* Passage shown *
Thinking-by-principle can lead to known irrational results. For example, if a principle is strong (i.e. the brain's "principle management system" assigns a high weight to the principle), a person might adhere to a principle even under specific circumstances where they can and do rationally know that contravening the principle would be optimal. Most people, for example, have a strong aversion to stealing; they will "irrationally" refrain from stealing even when they know they probably won't get caught, they know if they do get caught the consequences will not be severe, and the specific theft will not have any noticeable effect on the mutually beneficial state of a minimal-theft society. More specifically, many people will walk back into a store to pay for a stick of gum that has been inadvertently overlooked by the cashier. In most cases, these instances of irrationality are benign: the computational efficiency afforded by thinking-by-principle usually sufficiently outweighs the known failures, and natural selection helps remove principles with catastrophic failures.
Thinking-by-princple leads more problematically to the philosophical error of deonticism, the mistaken belief that principles have value independently of (as opposed to different from but necessarily related to) their outcomes. This error seems almost inevitable for any philosopher who understands neither evolution by variation and selection (every philosopher before Darwin, notably Emmanuel Kant, and many after) nor computational and complexity theory (i.e. just about everyone).

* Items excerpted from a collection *
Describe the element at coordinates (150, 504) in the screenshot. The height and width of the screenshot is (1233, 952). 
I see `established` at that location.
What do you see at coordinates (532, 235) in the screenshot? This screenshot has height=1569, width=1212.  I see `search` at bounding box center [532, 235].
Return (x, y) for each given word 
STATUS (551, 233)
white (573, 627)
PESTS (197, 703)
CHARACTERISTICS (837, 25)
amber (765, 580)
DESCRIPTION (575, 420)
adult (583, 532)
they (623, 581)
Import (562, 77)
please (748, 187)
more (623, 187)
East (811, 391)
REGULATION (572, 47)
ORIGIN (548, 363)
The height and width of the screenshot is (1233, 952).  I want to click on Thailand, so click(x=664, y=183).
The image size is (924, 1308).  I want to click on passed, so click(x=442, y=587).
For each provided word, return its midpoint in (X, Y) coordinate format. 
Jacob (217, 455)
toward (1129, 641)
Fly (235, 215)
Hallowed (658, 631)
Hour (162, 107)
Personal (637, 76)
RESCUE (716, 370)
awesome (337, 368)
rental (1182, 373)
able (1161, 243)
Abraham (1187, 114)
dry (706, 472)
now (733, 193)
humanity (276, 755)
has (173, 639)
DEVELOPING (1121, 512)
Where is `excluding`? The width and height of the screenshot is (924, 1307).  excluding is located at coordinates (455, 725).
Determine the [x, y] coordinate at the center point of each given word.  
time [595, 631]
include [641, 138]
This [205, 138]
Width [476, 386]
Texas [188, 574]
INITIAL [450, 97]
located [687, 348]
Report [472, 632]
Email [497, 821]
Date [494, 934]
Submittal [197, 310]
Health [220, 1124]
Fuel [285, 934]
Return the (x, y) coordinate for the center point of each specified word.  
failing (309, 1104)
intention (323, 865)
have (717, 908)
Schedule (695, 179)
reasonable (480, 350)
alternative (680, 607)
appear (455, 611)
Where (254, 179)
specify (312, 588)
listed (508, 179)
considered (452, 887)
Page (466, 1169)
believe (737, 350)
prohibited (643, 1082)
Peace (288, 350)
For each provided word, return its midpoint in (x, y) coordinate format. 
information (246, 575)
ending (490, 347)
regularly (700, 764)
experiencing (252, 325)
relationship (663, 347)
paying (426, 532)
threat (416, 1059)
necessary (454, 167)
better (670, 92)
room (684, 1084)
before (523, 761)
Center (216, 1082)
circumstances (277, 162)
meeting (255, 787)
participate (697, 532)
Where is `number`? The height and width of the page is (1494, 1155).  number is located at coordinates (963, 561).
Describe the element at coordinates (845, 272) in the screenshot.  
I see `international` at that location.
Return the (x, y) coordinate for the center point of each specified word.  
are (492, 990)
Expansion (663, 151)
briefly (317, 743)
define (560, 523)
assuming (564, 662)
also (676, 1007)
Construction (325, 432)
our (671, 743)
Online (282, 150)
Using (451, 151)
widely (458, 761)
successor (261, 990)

* Goal of the exercise *
Reproduce word for word the part of the passage on thinking-by-principle that runs from "Thinking-by-princple leads more" down to "just about everyone).".

* Response *
Thinking-by-princple leads more problematically to the philosophical error of deonticism, the mistaken belief that principles have value independently of (as opposed to different from but necessarily related to) their outcomes. This error seems almost inevitable for any philosopher who understands neither evolution by variation and selection (every philosopher before Darwin, notably Emmanuel Kant, and many after) nor computational and complexity theory (i.e. just about everyone).